La maison aussi était à vendre, la plus belle de la rue, 850 000 $, pas donné, mais elle est unique. Pardonne-moi de te tutoyer ainsi, mais j’ai remarqué que tout le monde se tutoyait désormais, dans les réseaux sociaux et même dans l’entrée de ton garage.

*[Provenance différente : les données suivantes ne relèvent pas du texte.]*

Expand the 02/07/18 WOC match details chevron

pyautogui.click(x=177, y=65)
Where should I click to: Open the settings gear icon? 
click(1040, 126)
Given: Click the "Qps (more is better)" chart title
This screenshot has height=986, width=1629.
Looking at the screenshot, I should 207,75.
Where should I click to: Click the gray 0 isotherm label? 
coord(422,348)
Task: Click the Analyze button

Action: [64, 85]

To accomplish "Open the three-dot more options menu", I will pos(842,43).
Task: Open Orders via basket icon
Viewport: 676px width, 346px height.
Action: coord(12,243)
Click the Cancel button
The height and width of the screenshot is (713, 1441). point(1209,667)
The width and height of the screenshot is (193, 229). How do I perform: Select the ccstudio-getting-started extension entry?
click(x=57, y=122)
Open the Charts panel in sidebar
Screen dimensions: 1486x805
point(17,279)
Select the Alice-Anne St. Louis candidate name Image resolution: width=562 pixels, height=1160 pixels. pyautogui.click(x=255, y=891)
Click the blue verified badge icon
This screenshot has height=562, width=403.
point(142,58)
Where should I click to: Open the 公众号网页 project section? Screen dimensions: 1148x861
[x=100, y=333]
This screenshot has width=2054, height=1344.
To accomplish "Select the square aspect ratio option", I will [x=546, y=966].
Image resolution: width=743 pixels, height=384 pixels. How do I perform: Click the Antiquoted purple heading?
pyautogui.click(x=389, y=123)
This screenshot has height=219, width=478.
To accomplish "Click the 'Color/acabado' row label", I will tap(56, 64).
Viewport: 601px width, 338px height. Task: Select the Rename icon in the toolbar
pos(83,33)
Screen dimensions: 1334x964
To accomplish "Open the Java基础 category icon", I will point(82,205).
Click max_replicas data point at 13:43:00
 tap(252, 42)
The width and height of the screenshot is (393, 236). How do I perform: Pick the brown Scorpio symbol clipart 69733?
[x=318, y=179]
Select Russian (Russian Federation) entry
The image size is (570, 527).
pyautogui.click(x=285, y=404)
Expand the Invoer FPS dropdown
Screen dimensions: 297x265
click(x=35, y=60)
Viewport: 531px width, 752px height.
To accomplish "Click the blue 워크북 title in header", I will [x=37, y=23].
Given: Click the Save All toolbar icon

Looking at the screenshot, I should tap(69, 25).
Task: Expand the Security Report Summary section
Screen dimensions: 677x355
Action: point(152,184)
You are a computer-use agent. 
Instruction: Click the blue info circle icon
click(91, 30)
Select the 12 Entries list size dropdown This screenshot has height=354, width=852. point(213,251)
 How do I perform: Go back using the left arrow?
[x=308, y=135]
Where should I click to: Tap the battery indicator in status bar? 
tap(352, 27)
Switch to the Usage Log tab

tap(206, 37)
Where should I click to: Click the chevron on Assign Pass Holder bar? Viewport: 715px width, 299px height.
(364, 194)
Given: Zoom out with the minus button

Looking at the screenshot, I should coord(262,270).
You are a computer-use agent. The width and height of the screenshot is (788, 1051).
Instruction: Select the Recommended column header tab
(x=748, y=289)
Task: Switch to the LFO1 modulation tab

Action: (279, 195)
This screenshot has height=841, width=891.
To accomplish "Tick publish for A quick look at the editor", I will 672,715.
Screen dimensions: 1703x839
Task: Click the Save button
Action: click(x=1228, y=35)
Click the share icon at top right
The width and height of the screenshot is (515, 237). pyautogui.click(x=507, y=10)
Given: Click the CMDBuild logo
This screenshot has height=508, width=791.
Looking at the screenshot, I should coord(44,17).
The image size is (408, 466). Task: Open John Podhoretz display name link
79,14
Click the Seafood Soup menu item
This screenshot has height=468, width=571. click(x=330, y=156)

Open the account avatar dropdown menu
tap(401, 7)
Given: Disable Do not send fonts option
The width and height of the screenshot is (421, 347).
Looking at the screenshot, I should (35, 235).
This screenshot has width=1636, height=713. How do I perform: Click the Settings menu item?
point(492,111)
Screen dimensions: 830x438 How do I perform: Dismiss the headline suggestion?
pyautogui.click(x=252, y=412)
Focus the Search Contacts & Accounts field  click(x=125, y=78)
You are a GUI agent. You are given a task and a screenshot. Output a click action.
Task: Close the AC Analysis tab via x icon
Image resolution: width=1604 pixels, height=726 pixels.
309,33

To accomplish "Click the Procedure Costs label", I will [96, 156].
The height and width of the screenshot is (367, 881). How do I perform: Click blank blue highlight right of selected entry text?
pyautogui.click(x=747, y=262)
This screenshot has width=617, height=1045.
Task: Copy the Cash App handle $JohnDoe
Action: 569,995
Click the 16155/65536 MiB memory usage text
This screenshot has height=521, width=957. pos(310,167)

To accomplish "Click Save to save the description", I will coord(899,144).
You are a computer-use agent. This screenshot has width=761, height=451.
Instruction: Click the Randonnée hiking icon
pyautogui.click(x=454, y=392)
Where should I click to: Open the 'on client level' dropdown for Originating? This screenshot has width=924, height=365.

«On est ben négociables, gênez-vous pas!» Je n’avais pas de monnaie sur moi, même pas une carte de débit. J’étais partie courir, pas m’endetter. Tu m’as fait la tronche lorsque je l’ai mentionné. «Dans ce cas-là, on n’est pas négociables!» De ménagère pépouze qui joue les marchandes du samedi, tu t’es transformée en mégère snobant la passante qui joue les anthropologues du… dimanche.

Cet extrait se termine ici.